Odds are, if you’ve ever seen me before, you’ve seen me cry. Crying in the hallways, crying before school, after school, speaking in front of the class, in the bathroom, outside of school, in my car, and the list goes on forever.
A few places I’ve cried:
While getting my haircut
While ordering Jimmy John’s at the drive-thru window
At my first — and only — Coldplay concert
At my brother’s graduation
Every year on my birthday
When I found out Santa wasn’t real (I was eleven)
At several piano recitals
While performing at a choir concert
Every single school bathroom
I have always been like this. Ever since I can remember I have cried at any and every emotion. I cry when I’m happy, I cry when I’m sad, I cry when I’m confused, I cry when I feel any sort of emotion you can imagine. When I cry, people act as though it’s this huge debacle where they have to either pay too much attention to me (to the extent of making it worse) or they feel the need to uncomfortably ignore me altogether. It’s usually the latter of the two, and it’s the worst.
I wish people knew that my response of crying isn’t a sign of something wrong with me. You’d be surprised at how often I hear this one: “What do you think is wrong with her?” Nothing is wrong with me, but instead of blushing, sweating, or fidgeting in some situations, I cry. I’ve cried so many times in school that it becomes less a question of which days I have cried in school, and more a question of which days I haven’t cried in school. This is not something I’m proud of, but for years, I was so embarrassed by crying in school. I knew that everyone who saw me was thinking something about me. Thinking there was something wrong with me, thinking I was less, thinking I couldn’t handle things, and wondering why this happens so often.
So many of my days have been spent looking red, puffy faced, and with blurred sight. With all the tears I’ve cried, I could easily fill a small lake. I couldn’t change if I tried. I just cry. I was so afraid that people wouldn’t want to be my friend because of the preconceived notions brought about by seeing me cry so frequently. I was afraid that guys would never like me because even if I was laid-back in other aspects of my personality, no one would like to be around such a seemingly high-maintenance person.

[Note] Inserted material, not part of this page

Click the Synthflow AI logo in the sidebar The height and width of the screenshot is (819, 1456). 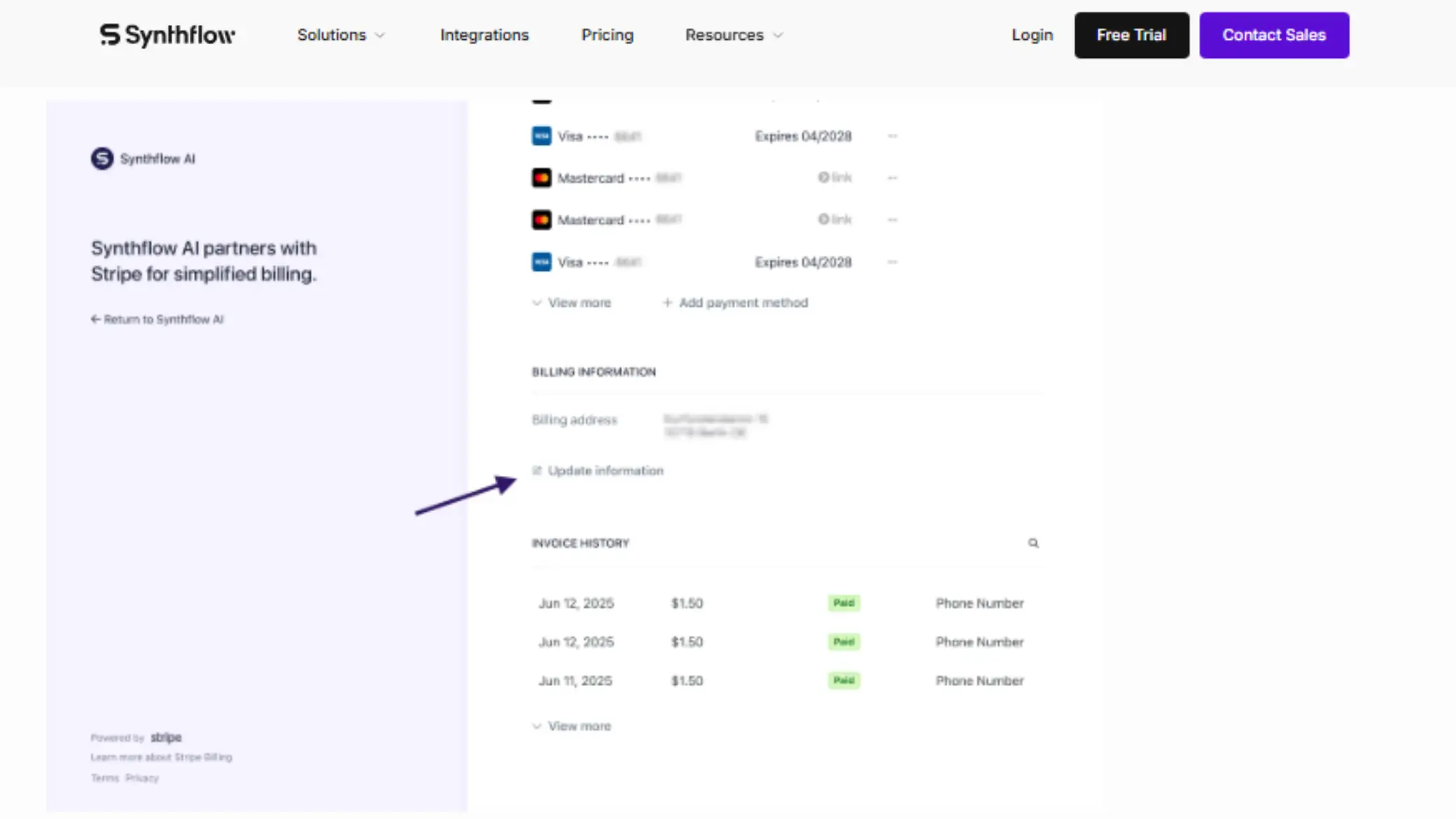pos(101,159)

Many times that has been true. People let their thoughts about my mental state deter them from pursuing a friendship with me.
Even worse than the friendships that never happened are the other people who I’ve watched cry nearly as frequently as I do and receive endless sympathy, not to mention the people who thought that the tears that constantly frequented the face’s of their friends were funny. I wanted nothing more than to be those people. The person who could be accepted even when their tears seemed overdramatic for the uneventful situation of just being sad that their tea went cold. I wanted people to laugh at my tears and to subsequently make me laugh. I wanted the friendship where I was both novelty and valuable.

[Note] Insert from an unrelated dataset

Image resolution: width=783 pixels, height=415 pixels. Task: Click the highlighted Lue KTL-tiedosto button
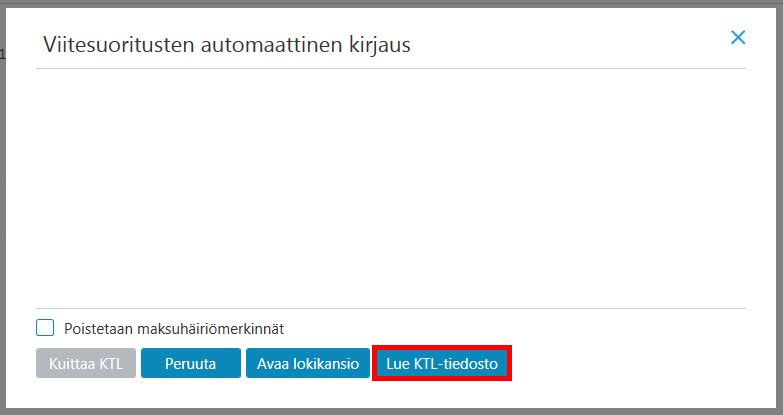(442, 363)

Throughout the embarrassment of crying everywhere and the jealousy for those who could be valued for tears, I’ve realized a few things. One: crying is a good emotional release whether or not it is necessarily justified, and even if I don’t look so mentally stable while doing it, it always makes me feel saner. Two: nobody quite knows what to do if someone is reacting to something in a way they don’t recognize. I can’t get mad at those who make me feel worse when I’m crying; they’re trying to figure out what to do just as much as I am. Three: being open about your emotions with friends is a gateway leading to stronger friendships where you can be both humorous and serious when you cry.
I’ll probably always be the person who cries at the drop of a hat, but it’s just the way I respond to things. Some people blush, some people sweat, some people fidget, and I cry. And that is just fine.